Against that, we've got to think of the more traditional things we think about when we think about investment markets, which is value and growth. There has definitely been an improvement in the valuation of the market, despite the fact that it's risen probably over 5 per cent in October so far, because earnings revisions are quite positive. So, we're rolling forward from, I suppose, pandemic-impacted earnings to more favourable economic conditions and more favourable earnings outlooks. Obviously, we're seeing, as part of that, analysts starting to upgrade their 2021 earnings estimates, because things just didn't get as bad this year as they could have been.
So, that’s one positive on the horizon, is that we are seeing earnings projections starting to head up now. A key to that is iron ore. Most analysts have $60, $70, $80 long-term iron ore price. It's obviously sitting up in the hundreds at the moment, and so that's a big part of our market and a big part of the earnings of our markets.
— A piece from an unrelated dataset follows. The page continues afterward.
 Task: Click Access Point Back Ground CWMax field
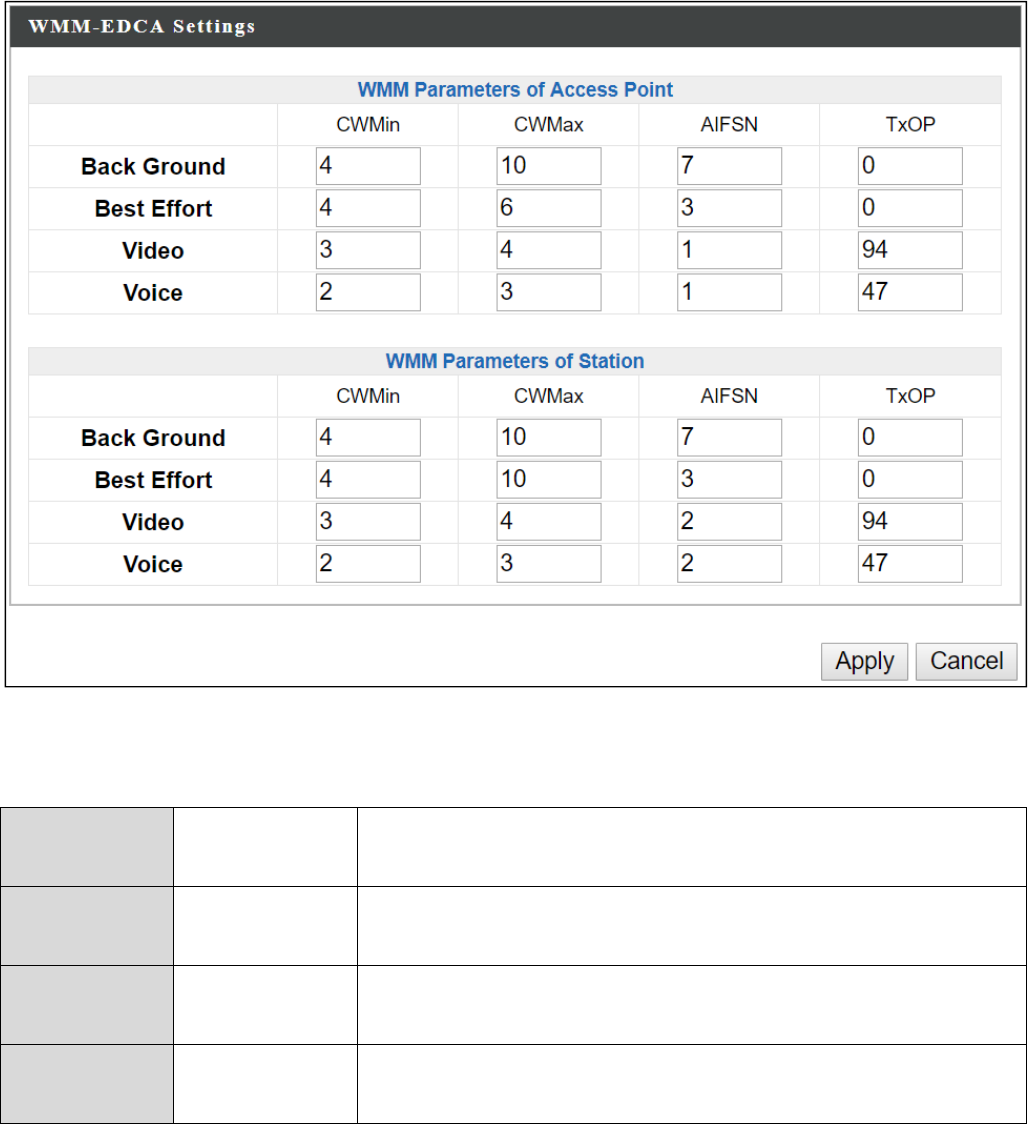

So, iron ore’s holding up quite well.
The other thing is just optimism about a vaccine. So, as we said in our last catch up, there are currently ten vaccine candidates in phase three clinical trials, and most of them are into the second phase of that. What happens in a phase three trial is you get 50,000 or 60,000 people. Half of them get a placebo, half of them get the vaccine. Then, after one month, the vaccine's re-administered, and so you can see how efficacious the information is.
Now, we're starting to get data from some of those trials starting to come to the market. Most of the companies that are involved in the trials are public companies, so they have a duty and responsibility to keep the market informed. We did have AstraZeneca over night releasing some more data about their trials, which did suggest that it's quite efficacious in both young and old people, and the safety aspects looked quite positive.
On the one hand, we’ve got concerns about coronavirus. On the other hand, we've got potential positivity about a vaccine. And the Australian share market and the world share markets are caught somewhere in between the two, and obviously the election’s a big macro event.
What we're saying to investors is stay the course. You want to be invested in equities. You don't want to be invested in bonds at this time in the cycle. But do have some tail risk hedges in place. So, what I mean by that, if a vaccine gets released, you want to own some banks, maybe some energy stocks, and if we get another shutdown, you probably want to own gold. So, a well-diversified portfolio with lots of companies, and obviously, looking for good opportunities, such as some of the companies that are presenting today. With that, I'll hand it back to you, Clive.